WORK INSTRUCTIONS = Find "Where should I", then copy its line and every later line of the entries exactly through the end, leaving all pictures out.

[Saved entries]
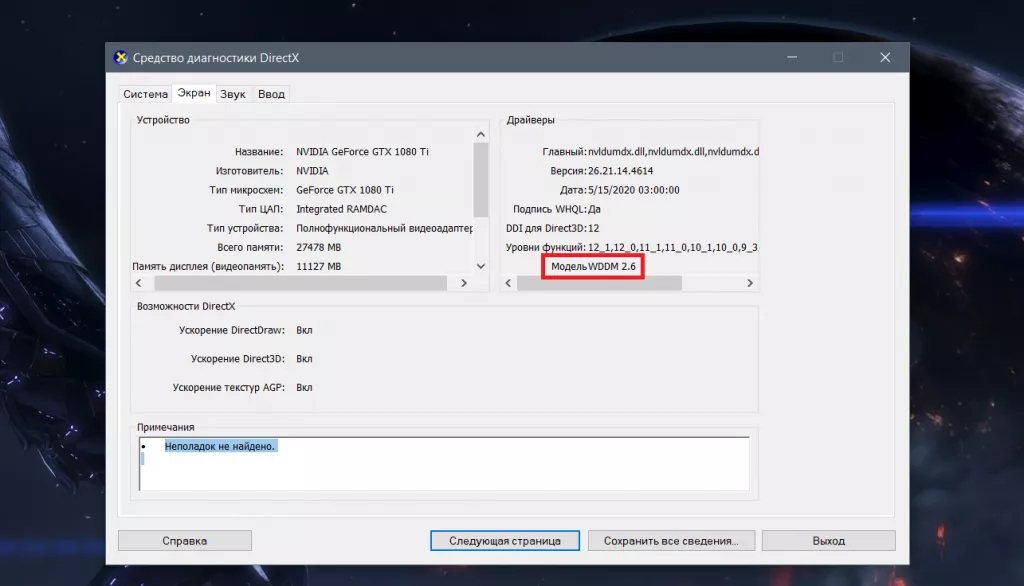The width and height of the screenshot is (1024, 586).
Task: Click the Примечания notes text box
Action: tap(445, 464)
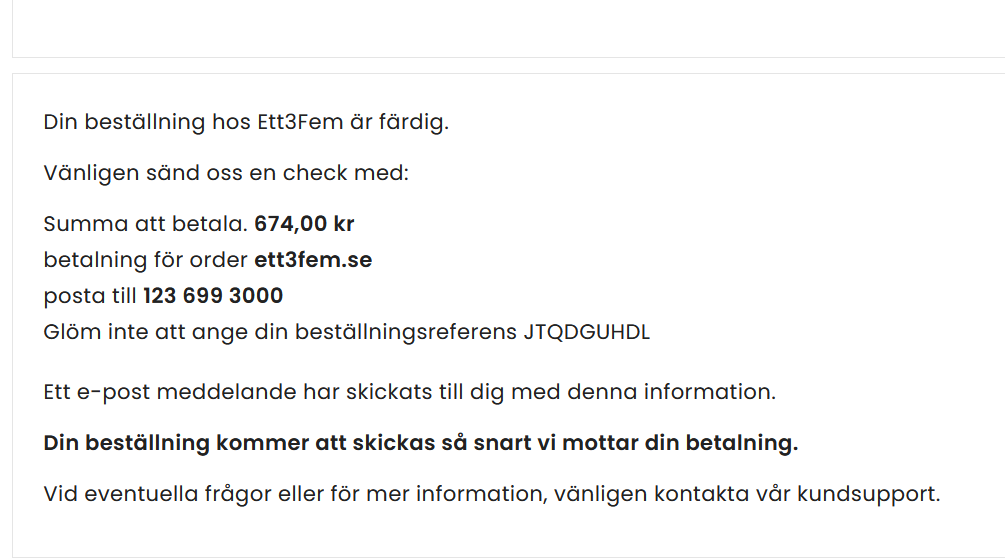Click the word 'kundsupport'
The image size is (1005, 558).
(868, 494)
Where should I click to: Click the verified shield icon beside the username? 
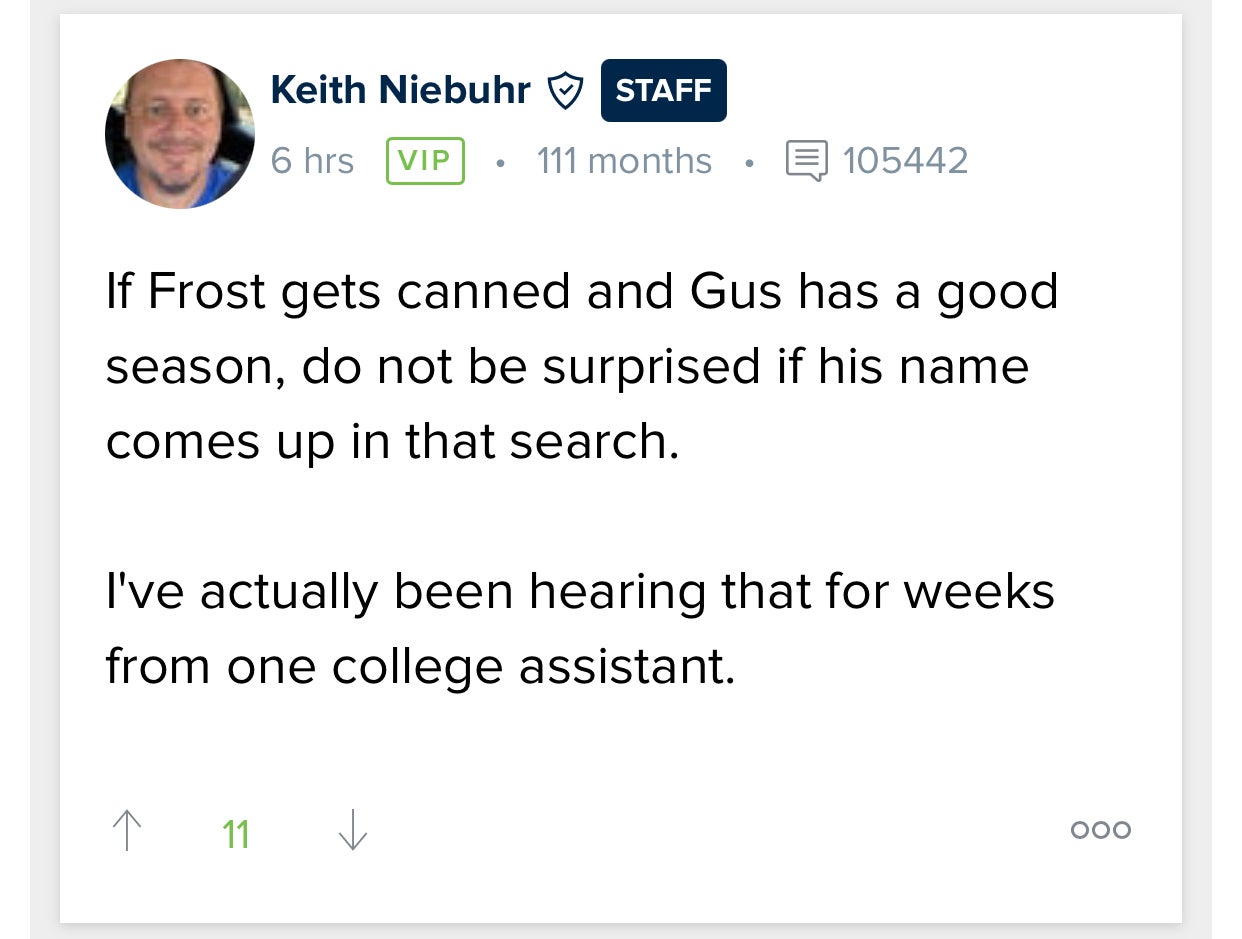pos(566,91)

THE COMPLETED TASK =
Where should I click to: Click the verified shield icon beside the username? 
pos(566,91)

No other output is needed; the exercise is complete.